I'd like to remove the 4.5v buffer and use it as a mixer. My thought is is that for mos cases I should be able to remove IC2B and connect VB to the junction of R29 and R30.

In this case I suspect it is not possible because of the DC path through R7, R8, RES, and R9. Is that correct? Is there any way around this? Should I just did another op-amp or transistor to buffer the mixer?




antonis

It strictly depends on bias current drawn by IC1.. :icon_wink:

Taking 5μA per input as typical and making R29 & R30 10k, you'll have a VB off-set of about 100mV..
Of course, if you can afford higher current consumption, make them 1k and don't bother anymore..
(Divider current should be about 500 times higher than bias current..) :icon_wink:
"I'm getting older while being taught all the time" Solon the Athenian..
"I don't mind  being taught all the time but I do mind a lot getting old" Antonis the Thessalonian..

soggybag

#2
Help me understand this Atonis. When I look at this I think of the voltage. As in I need 4.5v to bias IC2A, C, and D.

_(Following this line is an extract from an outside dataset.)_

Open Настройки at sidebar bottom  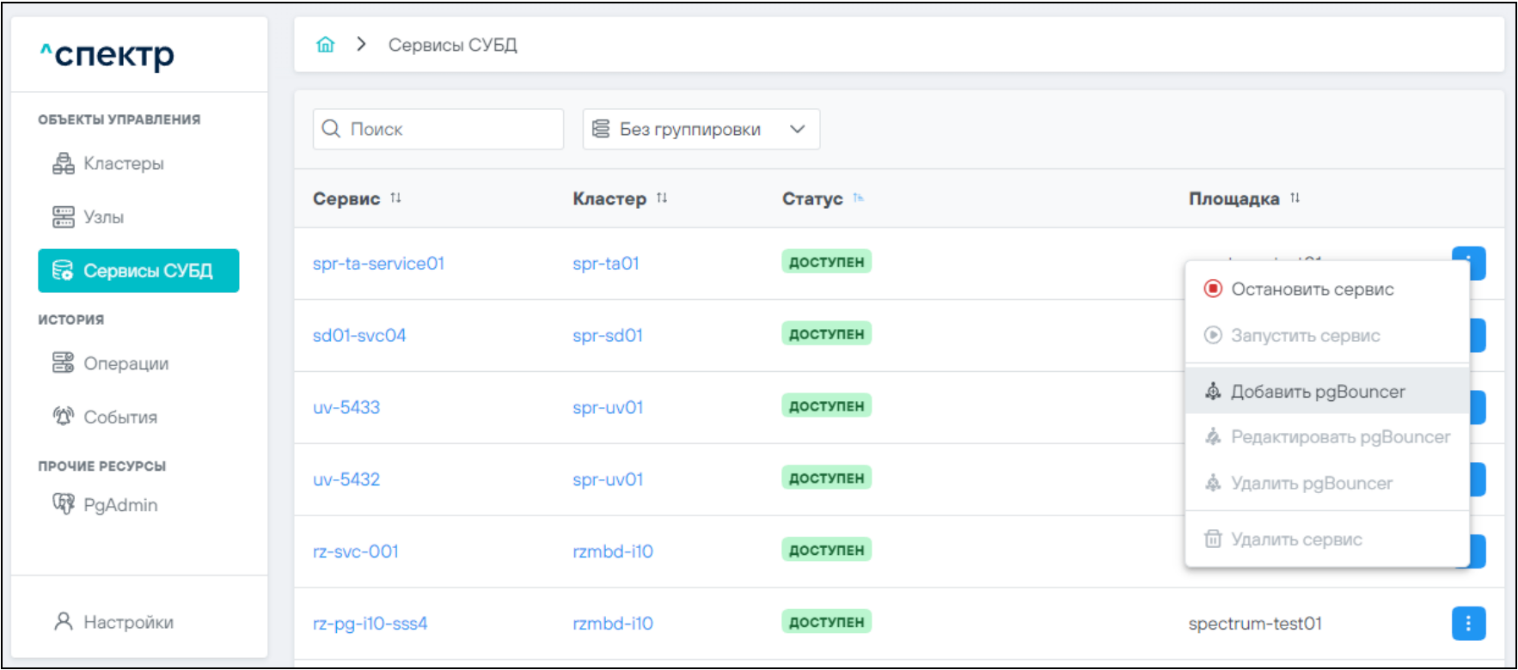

But you are looking at this in term of current. Obviously my beginner perspective is missing something fundamental.

I'm not sure what is happening with R7, 8, and 9 something to do with the filter feedback.

antonis

#3
Quote from: soggybag on November 26, 2023, 08:34:57 PMWhen I look at this I think of the voltage.

Convenient only when voltage divider load is much higher than divider equivalent resistance.. :icon_wink:
e.g. 10k/10k divider feeds 100k or bigger load..

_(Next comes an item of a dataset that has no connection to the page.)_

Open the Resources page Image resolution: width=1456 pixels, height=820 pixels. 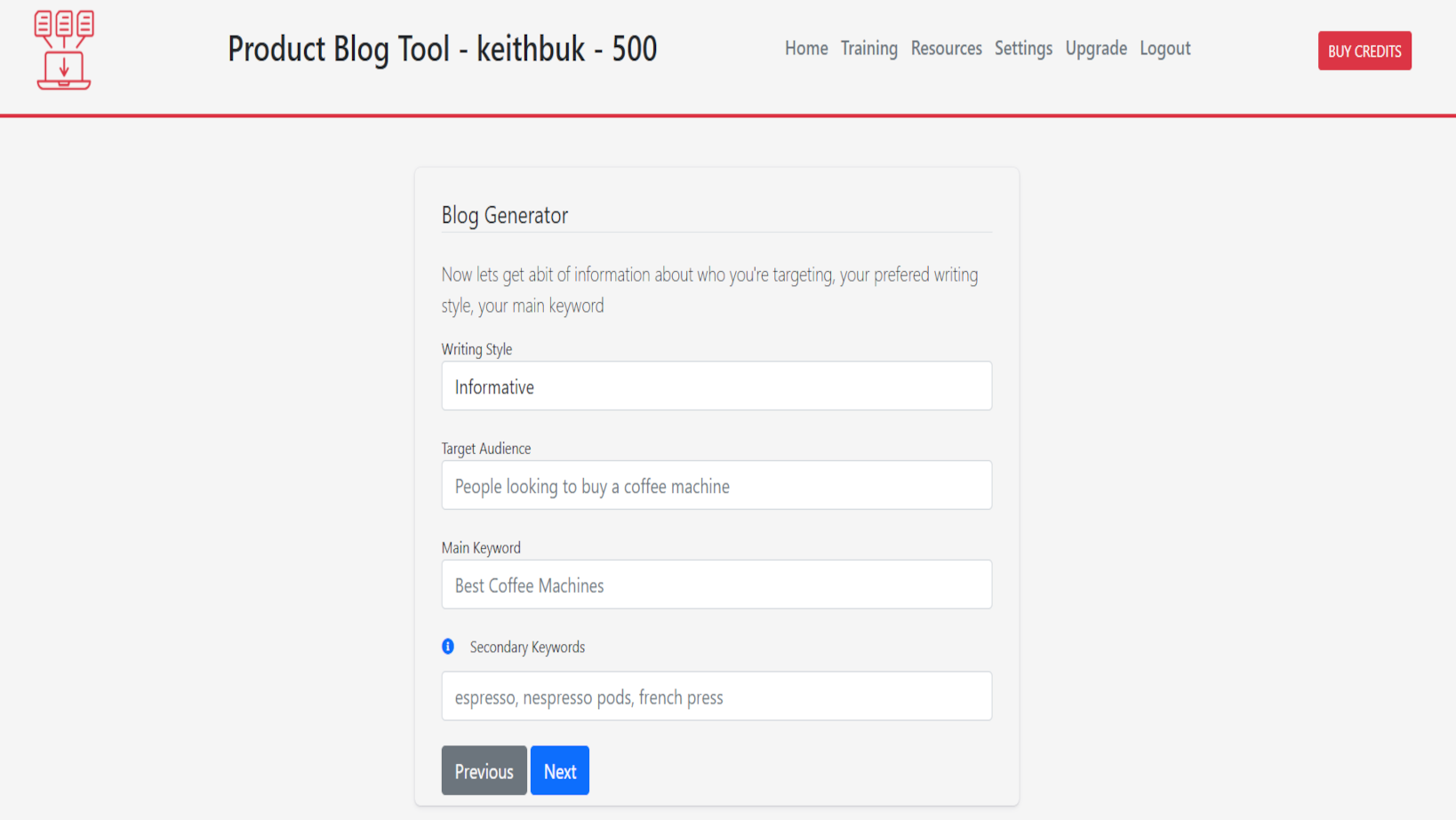[946, 49]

Quote from: soggybag on November 26, 2023, 08:34:57 PMBut you are looking at this in term of current.

That's because of resistive voltage divider "limited" current capability, compared to IC2B output one..
IC2B output impedance is considered almost zero, hence output voltage is considered almost constant, unrelated of current..

http://www.geofex.com/circuits/biasnet.htm

P.S.
A little homework:  :icon_wink:

"I'm getting older while being taught all the time" Solon the Athenian..
"I don't mind  being taught all the time but I do mind a lot getting old" Antonis the Thessalonian..

ElectricDruid

Quote from: soggybag on November 26, 2023, 08:34:57 PMI'm not sure what is happening with R7, 8, and 9 something to do with the filter feedback.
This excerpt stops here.